The inexorable, sunbaked working-out of a tragic destiny ... Bizet’s Carmen should set hearts aflutter. David McVicar’s production, revived at Glyndebourne, settles for clutter. Crowds mill and jostle on the shallow acting area of Michael Vale’s fussy sets for the first two acts, the opening illuminated by that weird stagey light never sighted outside a proscenium arch (are they inside or out of doors? Is it day or night?). The chorus’s exit from Lillas Pastia’s Piranesi-tiered tavern is lengthy and contrived, though Act 3’s existential murk, a Beckettian mountain pass, is suitably ominous. This 2002 Glyndebourne vintage has not aged well.
The Curacao-born Tania Kross is the new libertarian gypsy and is distinguished from her fellow factory-workers in Act 1 by the only plum-coloured bodice on stage: a good old-fashioned method of signalling importance. A sensual physique is topped by an Afro wig that conceals her face and makes her seem unnecessarily dumpy. This Carmen is comfortably cuddlesome. Of the wildcat at bay or the caged bird longing to be free there is little sign, though the last act’s confrontation with her lover is touching, much as the killing of a kitten is touching.
The voice is smooth, lyrical and mellow in the lower register but without the snarl or tang the ideal Carmen should muster. For dramatic vocal thrust, honours go to the Don José of Brandon Jovanovich. The American tenor has fine presence, acts passably and has an evenly produced voice that takes in trumpet tones and Gallic plangency. His finely controlled Flower Song provides the performance’s most stylish singing – on the first night he won the evening’s biggest ovation, second only to Kate Royal’s Micaëla. This young British soprano whose career has established her internationally is obviously the recipient of national hopes left unfulfilled by Andy Murray. Wayne Tigges’s Escamillo is vocally lightweight and a dramatic cipher.

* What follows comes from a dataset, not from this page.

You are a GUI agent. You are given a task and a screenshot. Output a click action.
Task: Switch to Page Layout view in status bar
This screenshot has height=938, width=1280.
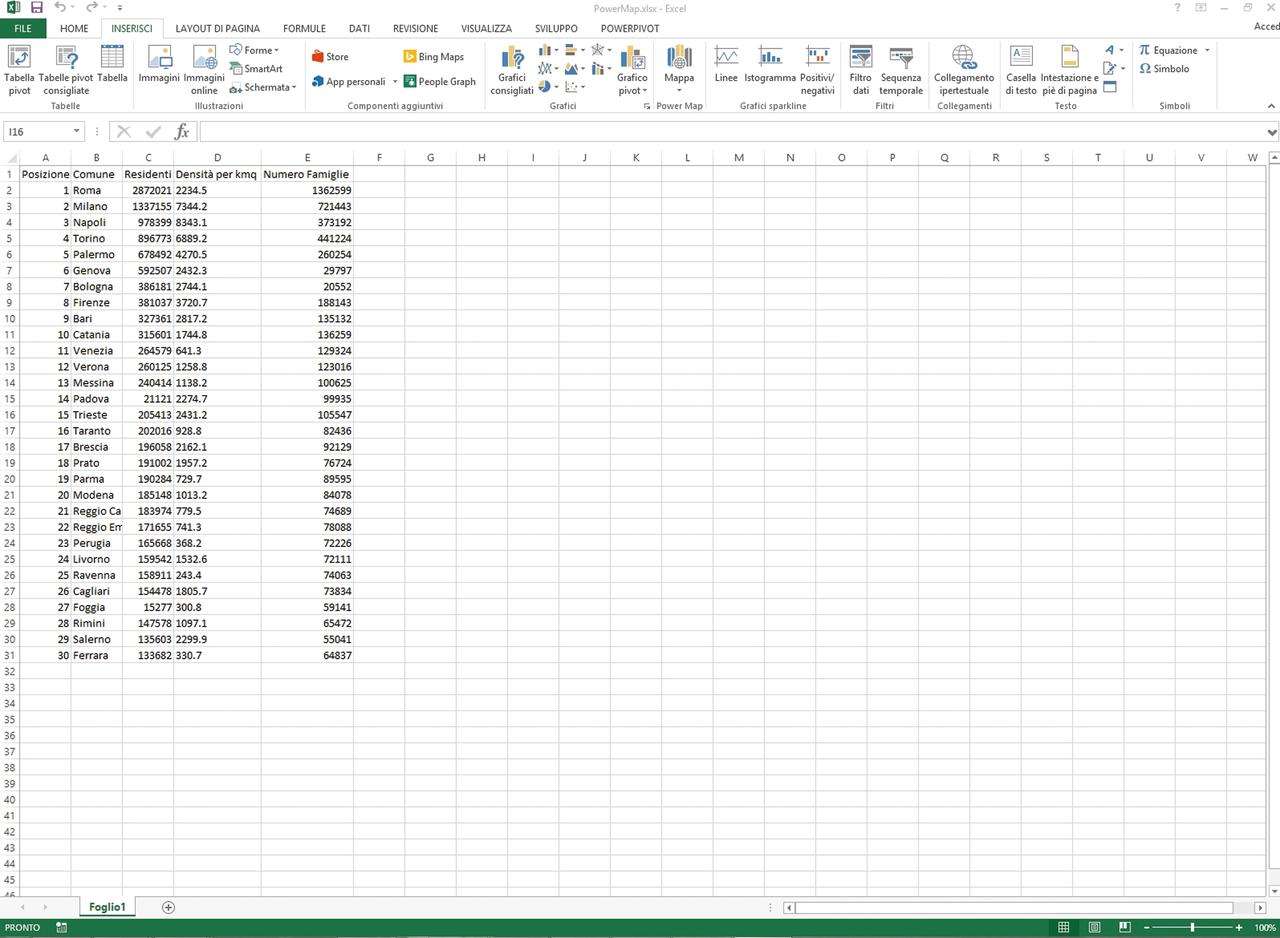click(x=1094, y=928)
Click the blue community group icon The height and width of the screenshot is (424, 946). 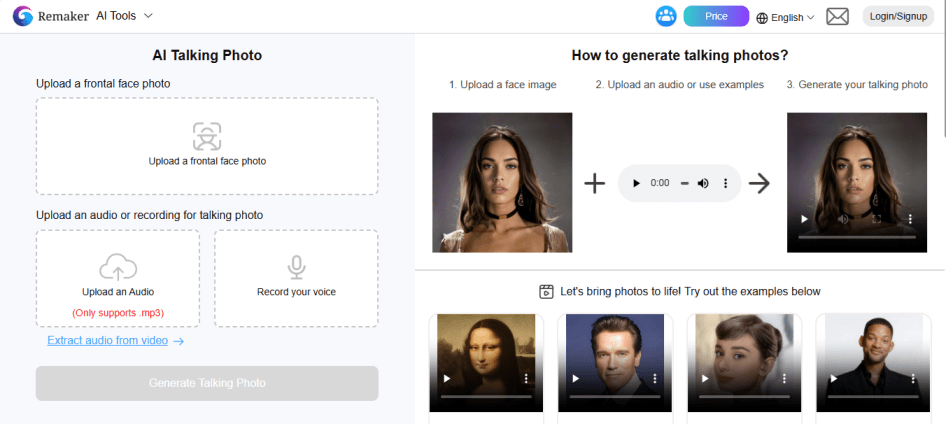click(x=666, y=16)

The production emerges blandly as a nice sad story about nice people. Glyndebourne audiences can take stronger meat, but McVicar’s productions lately seem to go into safe mode for established institutions . It is not helped by conductor Stéphane Denève’s sometimes perfunctory gallop through the score. The soft-grained orchestral textures and refined playing reflect nothing of the music’s underlying dramatic tug and buoyant theatricality.